#### [Data extracted from a collection]
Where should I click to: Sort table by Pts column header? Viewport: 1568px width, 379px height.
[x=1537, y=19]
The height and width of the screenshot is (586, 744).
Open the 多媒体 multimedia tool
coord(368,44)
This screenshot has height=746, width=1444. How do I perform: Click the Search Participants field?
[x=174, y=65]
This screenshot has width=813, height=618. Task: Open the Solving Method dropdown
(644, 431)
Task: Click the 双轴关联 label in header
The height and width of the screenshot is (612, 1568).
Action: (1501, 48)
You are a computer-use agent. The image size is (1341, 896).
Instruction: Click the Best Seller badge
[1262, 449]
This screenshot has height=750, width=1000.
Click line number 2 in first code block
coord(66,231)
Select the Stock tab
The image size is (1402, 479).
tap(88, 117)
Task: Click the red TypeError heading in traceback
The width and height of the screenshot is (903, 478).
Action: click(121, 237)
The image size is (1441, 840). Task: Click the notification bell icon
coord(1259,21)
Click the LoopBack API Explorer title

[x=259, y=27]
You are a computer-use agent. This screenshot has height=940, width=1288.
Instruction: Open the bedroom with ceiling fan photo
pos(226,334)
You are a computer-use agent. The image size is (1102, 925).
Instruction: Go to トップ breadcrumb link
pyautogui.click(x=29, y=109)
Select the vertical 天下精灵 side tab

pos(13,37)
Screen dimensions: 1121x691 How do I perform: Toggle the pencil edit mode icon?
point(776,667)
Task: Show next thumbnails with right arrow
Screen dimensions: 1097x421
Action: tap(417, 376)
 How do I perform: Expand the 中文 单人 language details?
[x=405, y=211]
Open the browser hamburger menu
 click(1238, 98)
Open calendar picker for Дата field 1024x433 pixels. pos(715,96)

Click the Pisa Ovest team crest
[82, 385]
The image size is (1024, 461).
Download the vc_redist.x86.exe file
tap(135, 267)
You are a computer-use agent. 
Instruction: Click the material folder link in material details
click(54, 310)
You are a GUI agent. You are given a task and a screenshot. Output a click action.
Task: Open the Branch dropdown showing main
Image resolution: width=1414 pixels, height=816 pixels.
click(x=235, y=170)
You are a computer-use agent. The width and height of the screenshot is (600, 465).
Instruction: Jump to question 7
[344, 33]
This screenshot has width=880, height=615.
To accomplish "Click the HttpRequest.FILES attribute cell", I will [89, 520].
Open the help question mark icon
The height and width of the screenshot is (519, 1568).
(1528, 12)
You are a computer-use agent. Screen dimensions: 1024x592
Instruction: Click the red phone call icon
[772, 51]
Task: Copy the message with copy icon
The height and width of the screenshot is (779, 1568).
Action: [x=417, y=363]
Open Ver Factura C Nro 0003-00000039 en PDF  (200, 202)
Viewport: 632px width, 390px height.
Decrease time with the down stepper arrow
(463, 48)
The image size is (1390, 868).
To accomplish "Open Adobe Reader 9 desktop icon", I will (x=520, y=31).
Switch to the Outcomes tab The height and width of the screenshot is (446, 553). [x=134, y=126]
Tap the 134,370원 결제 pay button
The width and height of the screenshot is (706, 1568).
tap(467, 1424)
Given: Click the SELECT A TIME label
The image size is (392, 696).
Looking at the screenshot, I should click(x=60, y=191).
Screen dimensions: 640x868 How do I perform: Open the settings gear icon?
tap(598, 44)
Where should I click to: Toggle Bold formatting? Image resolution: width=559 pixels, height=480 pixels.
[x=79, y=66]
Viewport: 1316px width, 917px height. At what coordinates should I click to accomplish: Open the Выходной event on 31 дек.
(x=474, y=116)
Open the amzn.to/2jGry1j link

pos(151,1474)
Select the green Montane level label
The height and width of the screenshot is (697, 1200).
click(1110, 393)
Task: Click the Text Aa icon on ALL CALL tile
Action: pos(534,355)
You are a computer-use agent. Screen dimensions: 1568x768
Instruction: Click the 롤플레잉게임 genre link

#### [Task item]
Please list every line of the records that contains "label".

#### [Problem solution]
Task: Click the 双轴关联 label in header
Given: Click the SELECT A TIME label
Select the green Montane level label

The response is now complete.